__What you are asked to do__:
Each record that follows must be printed exactly as given.

__Data provided__:

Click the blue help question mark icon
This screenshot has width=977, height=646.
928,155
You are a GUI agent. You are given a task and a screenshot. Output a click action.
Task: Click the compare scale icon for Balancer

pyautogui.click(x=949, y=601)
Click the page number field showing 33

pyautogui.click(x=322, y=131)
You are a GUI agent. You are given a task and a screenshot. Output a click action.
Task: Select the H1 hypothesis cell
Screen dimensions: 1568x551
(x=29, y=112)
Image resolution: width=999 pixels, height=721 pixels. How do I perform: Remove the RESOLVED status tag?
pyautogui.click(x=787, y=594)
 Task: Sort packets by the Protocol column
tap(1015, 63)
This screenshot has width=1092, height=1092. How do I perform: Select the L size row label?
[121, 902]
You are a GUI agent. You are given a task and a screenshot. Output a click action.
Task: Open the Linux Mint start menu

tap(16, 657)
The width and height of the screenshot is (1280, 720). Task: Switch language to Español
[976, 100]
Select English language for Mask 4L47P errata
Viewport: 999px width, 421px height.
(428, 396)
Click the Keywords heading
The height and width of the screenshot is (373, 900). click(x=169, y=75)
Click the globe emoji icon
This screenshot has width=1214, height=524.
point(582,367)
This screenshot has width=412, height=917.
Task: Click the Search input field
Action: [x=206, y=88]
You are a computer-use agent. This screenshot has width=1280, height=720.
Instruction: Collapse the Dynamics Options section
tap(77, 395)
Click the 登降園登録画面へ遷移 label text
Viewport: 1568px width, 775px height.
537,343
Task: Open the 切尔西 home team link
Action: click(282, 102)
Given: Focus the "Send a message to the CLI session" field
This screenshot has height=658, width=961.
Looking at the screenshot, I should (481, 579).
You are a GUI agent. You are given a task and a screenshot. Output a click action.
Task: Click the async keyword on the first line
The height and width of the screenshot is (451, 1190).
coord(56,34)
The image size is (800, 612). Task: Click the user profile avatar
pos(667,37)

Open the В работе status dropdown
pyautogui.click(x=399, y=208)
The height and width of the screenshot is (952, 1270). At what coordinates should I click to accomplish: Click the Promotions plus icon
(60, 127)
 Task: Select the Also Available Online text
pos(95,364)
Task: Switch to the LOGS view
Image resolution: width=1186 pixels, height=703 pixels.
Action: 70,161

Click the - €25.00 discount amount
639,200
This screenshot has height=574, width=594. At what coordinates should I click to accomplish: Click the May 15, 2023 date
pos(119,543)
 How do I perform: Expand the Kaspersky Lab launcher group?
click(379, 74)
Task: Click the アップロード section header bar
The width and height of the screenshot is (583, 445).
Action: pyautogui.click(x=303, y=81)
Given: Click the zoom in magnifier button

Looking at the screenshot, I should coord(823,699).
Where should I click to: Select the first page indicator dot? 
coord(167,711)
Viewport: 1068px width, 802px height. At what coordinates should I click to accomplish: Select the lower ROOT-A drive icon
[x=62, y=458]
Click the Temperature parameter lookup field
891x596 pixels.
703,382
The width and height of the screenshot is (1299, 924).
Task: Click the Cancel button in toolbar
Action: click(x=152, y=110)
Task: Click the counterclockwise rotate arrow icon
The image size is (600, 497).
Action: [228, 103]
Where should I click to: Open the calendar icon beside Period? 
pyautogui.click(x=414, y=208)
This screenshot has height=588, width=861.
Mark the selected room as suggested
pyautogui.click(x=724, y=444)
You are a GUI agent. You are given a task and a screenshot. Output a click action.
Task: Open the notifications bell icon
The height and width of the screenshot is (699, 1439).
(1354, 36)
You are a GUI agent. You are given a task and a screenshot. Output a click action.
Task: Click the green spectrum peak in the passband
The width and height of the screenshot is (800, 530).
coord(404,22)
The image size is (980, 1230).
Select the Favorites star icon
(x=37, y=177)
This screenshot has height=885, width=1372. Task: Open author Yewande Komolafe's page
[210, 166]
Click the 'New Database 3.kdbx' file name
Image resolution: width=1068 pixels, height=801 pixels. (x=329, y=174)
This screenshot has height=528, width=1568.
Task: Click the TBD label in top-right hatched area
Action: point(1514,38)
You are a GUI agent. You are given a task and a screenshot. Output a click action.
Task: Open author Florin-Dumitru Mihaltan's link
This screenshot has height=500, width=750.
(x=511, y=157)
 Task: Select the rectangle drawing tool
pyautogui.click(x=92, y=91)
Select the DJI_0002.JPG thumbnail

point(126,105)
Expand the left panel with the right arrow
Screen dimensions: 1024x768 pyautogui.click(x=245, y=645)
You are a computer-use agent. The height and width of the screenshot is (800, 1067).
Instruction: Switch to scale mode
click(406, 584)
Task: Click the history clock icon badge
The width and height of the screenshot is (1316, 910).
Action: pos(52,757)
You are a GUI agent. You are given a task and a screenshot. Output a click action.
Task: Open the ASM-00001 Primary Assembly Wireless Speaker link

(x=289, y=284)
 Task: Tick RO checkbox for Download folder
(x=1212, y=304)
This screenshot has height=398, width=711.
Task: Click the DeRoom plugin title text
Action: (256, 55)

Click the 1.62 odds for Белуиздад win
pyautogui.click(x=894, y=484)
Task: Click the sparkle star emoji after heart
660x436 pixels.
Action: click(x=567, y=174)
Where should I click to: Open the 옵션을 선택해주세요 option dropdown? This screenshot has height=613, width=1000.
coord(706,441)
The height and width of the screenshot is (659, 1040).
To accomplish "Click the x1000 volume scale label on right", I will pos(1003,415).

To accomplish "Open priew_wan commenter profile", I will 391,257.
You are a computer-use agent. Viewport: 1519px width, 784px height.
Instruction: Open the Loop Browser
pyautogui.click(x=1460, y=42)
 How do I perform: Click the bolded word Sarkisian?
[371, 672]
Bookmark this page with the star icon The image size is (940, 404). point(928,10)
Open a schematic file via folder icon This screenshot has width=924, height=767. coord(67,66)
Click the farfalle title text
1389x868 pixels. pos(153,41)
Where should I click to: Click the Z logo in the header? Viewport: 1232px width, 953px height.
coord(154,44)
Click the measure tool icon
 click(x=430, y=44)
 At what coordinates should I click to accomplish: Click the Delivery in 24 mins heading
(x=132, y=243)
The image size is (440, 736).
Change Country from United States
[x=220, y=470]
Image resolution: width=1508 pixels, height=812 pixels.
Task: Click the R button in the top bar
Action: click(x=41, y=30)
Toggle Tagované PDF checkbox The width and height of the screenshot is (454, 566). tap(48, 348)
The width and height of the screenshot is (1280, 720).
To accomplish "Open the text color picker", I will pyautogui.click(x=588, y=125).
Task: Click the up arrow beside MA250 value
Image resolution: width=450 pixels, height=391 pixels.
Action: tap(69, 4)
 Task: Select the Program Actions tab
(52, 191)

__Solution to the problem__:
Click the blue help question mark icon
This screenshot has width=977, height=646.
928,155
You are a GUI agent. You are given a task and a screenshot. Output a click action.
Task: Click the compare scale icon for Balancer

pyautogui.click(x=949, y=601)
Click the page number field showing 33

pyautogui.click(x=322, y=131)
You are a GUI agent. You are given a task and a screenshot. Output a click action.
Task: Select the H1 hypothesis cell
Screen dimensions: 1568x551
(x=29, y=112)
Image resolution: width=999 pixels, height=721 pixels. How do I perform: Remove the RESOLVED status tag?
pyautogui.click(x=787, y=594)
 Task: Sort packets by the Protocol column
tap(1015, 63)
This screenshot has width=1092, height=1092. How do I perform: Select the L size row label?
[121, 902]
You are a GUI agent. You are given a task and a screenshot. Output a click action.
Task: Open the Linux Mint start menu

tap(16, 657)
The width and height of the screenshot is (1280, 720). Task: Switch language to Español
[976, 100]
Select English language for Mask 4L47P errata
Viewport: 999px width, 421px height.
(428, 396)
Click the Keywords heading
The height and width of the screenshot is (373, 900). click(x=169, y=75)
Click the globe emoji icon
This screenshot has width=1214, height=524.
point(582,367)
This screenshot has width=412, height=917.
Task: Click the Search input field
Action: [x=206, y=88]
You are a computer-use agent. This screenshot has width=1280, height=720.
Instruction: Collapse the Dynamics Options section
tap(77, 395)
Click the 登降園登録画面へ遷移 label text
Viewport: 1568px width, 775px height.
537,343
Task: Open the 切尔西 home team link
Action: click(282, 102)
Given: Focus the "Send a message to the CLI session" field
This screenshot has height=658, width=961.
Looking at the screenshot, I should (481, 579).
You are a GUI agent. You are given a task and a screenshot. Output a click action.
Task: Click the async keyword on the first line
The height and width of the screenshot is (451, 1190).
coord(56,34)
The image size is (800, 612). Task: Click the user profile avatar
pos(667,37)

Open the В работе status dropdown
pyautogui.click(x=399, y=208)
The height and width of the screenshot is (952, 1270). At what coordinates should I click to accomplish: Click the Promotions plus icon
(60, 127)
 Task: Select the Also Available Online text
pos(95,364)
Task: Switch to the LOGS view
Image resolution: width=1186 pixels, height=703 pixels.
Action: 70,161

Click the - €25.00 discount amount
639,200
This screenshot has height=574, width=594. At what coordinates should I click to accomplish: Click the May 15, 2023 date
pos(119,543)
 How do I perform: Expand the Kaspersky Lab launcher group?
click(379, 74)
Task: Click the アップロード section header bar
The width and height of the screenshot is (583, 445).
Action: pyautogui.click(x=303, y=81)
Given: Click the zoom in magnifier button

Looking at the screenshot, I should coord(823,699).
Where should I click to: Select the first page indicator dot? 
coord(167,711)
Viewport: 1068px width, 802px height. At what coordinates should I click to accomplish: Select the lower ROOT-A drive icon
[x=62, y=458]
Click the Temperature parameter lookup field
891x596 pixels.
703,382
The width and height of the screenshot is (1299, 924).
Task: Click the Cancel button in toolbar
Action: click(x=152, y=110)
Task: Click the counterclockwise rotate arrow icon
The image size is (600, 497).
Action: [228, 103]
Where should I click to: Open the calendar icon beside Period? 
pyautogui.click(x=414, y=208)
This screenshot has height=588, width=861.
Mark the selected room as suggested
pyautogui.click(x=724, y=444)
You are a GUI agent. You are given a task and a screenshot. Output a click action.
Task: Open the notifications bell icon
The height and width of the screenshot is (699, 1439).
(1354, 36)
You are a GUI agent. You are given a task and a screenshot. Output a click action.
Task: Click the green spectrum peak in the passband
The width and height of the screenshot is (800, 530).
coord(404,22)
The image size is (980, 1230).
Select the Favorites star icon
(x=37, y=177)
This screenshot has height=885, width=1372. Task: Open author Yewande Komolafe's page
[210, 166]
Click the 'New Database 3.kdbx' file name
Image resolution: width=1068 pixels, height=801 pixels. (x=329, y=174)
This screenshot has height=528, width=1568.
Task: Click the TBD label in top-right hatched area
Action: point(1514,38)
You are a GUI agent. You are given a task and a screenshot. Output a click action.
Task: Open author Florin-Dumitru Mihaltan's link
This screenshot has height=500, width=750.
(x=511, y=157)
 Task: Select the rectangle drawing tool
pyautogui.click(x=92, y=91)
Select the DJI_0002.JPG thumbnail

point(126,105)
Expand the left panel with the right arrow
Screen dimensions: 1024x768 pyautogui.click(x=245, y=645)
You are a computer-use agent. The height and width of the screenshot is (800, 1067).
Instruction: Switch to scale mode
click(406, 584)
Task: Click the history clock icon badge
The width and height of the screenshot is (1316, 910).
Action: pos(52,757)
You are a GUI agent. You are given a task and a screenshot. Output a click action.
Task: Open the ASM-00001 Primary Assembly Wireless Speaker link

(x=289, y=284)
 Task: Tick RO checkbox for Download folder
(x=1212, y=304)
This screenshot has height=398, width=711.
Task: Click the DeRoom plugin title text
Action: (256, 55)

Click the 1.62 odds for Белуиздад win
pyautogui.click(x=894, y=484)
Task: Click the sparkle star emoji after heart
660x436 pixels.
Action: click(x=567, y=174)
Where should I click to: Open the 옵션을 선택해주세요 option dropdown? This screenshot has height=613, width=1000.
coord(706,441)
The height and width of the screenshot is (659, 1040).
To accomplish "Click the x1000 volume scale label on right", I will pos(1003,415).

To accomplish "Open priew_wan commenter profile", I will 391,257.
You are a computer-use agent. Viewport: 1519px width, 784px height.
Instruction: Open the Loop Browser
pyautogui.click(x=1460, y=42)
 How do I perform: Click the bolded word Sarkisian?
[371, 672]
Bookmark this page with the star icon The image size is (940, 404). point(928,10)
Open a schematic file via folder icon This screenshot has width=924, height=767. coord(67,66)
Click the farfalle title text
1389x868 pixels. pos(153,41)
Where should I click to: Click the Z logo in the header? Viewport: 1232px width, 953px height.
coord(154,44)
Click the measure tool icon
 click(x=430, y=44)
 At what coordinates should I click to accomplish: Click the Delivery in 24 mins heading
(x=132, y=243)
The image size is (440, 736).
Change Country from United States
[x=220, y=470]
Image resolution: width=1508 pixels, height=812 pixels.
Task: Click the R button in the top bar
Action: click(x=41, y=30)
Toggle Tagované PDF checkbox The width and height of the screenshot is (454, 566). tap(48, 348)
The width and height of the screenshot is (1280, 720).
To accomplish "Open the text color picker", I will pyautogui.click(x=588, y=125).
Task: Click the up arrow beside MA250 value
Image resolution: width=450 pixels, height=391 pixels.
Action: tap(69, 4)
 Task: Select the Program Actions tab
(52, 191)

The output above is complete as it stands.